Here, $R$ is a commutative ring with unity. I realize there are many proofs of this online, but all of them seem to assume a definition of zero divisors that Dummit and Foote does not. Here is what the definition is in Dummit and Foote:

If $a \in P$ and $b \in P$, then $ab = 0$ implies either $a = 0$ or $b = 0$. The crucial assumption here is that both $a,b \in P$. So the solution for this problem typically goes something like this:

Let $P$ be a prime ideal, and suppose we have $a,b \in R$ such that $ab = 0$. But since $P$ is an ideal, $ab \in P$, and since $P$ is prime, this implies that either $a \in P$ or $b \in P$. Without loss of generality, assume $a \in P$. If $a = 0$, we are done, so suppose $a \neq 0$. Then since $P$ has no zero divisors, this implies $b = 0$.

This last sentence is my main issue. It seems to imply that $b \in P$, which we are not given at all. So how would one prove this? I also tried using the fact that $R/P$ is an integral domain, but I got stuck at the same place.

Answer 1

You must mean "$P$ contains no (nonzero) zero divisors" or else the hypothesis would never hold: $0$ is always in $P$.

So you are starting with "suppose $a,b\in R$, both are nonzero, and $ab=0$." This begins a proof by contradiction.

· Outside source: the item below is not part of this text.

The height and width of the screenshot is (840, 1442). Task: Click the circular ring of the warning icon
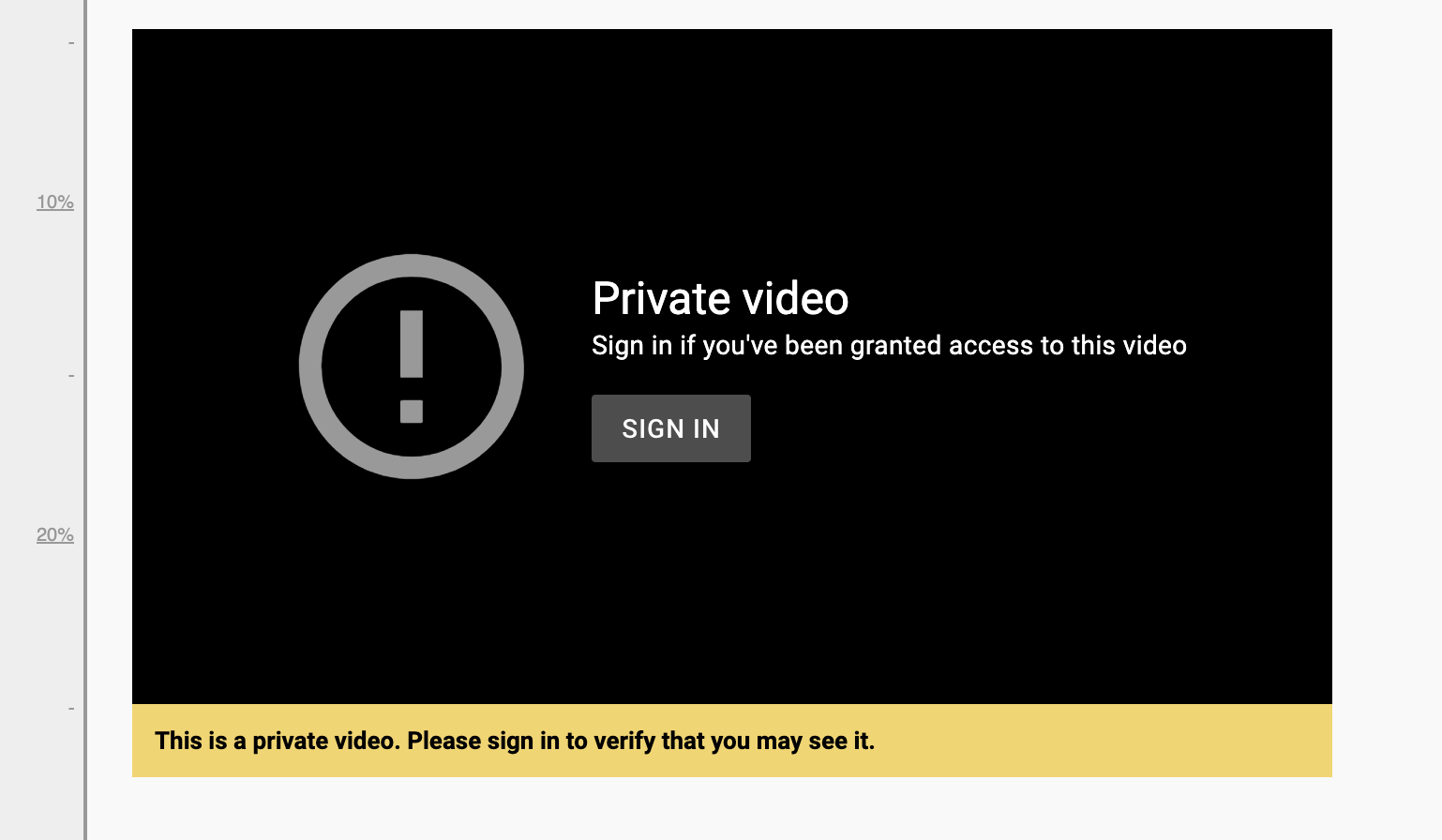310,367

So here is where things can be improved:

Without loss of generality, assume $a \in P$. If $a = 0$, we are done, so suppose $a \neq 0$. Then since $P$ has no zero divisors, this implies $b = 0$.

can be more like either

Without loss of generality, assume $a \in P$. By Assumption $P$ contains no zero divisors, so $ab=0$ implies $b=0$. But this contradicts the earlier assumption that $b\neq 0$.

or

Without loss of generality, assume $a \in P$. But $b\neq 0$ witnesses that $a$ is a zero divisor of $R$. But this contradicts the earlier assumption that $P$ contains no zero divisors.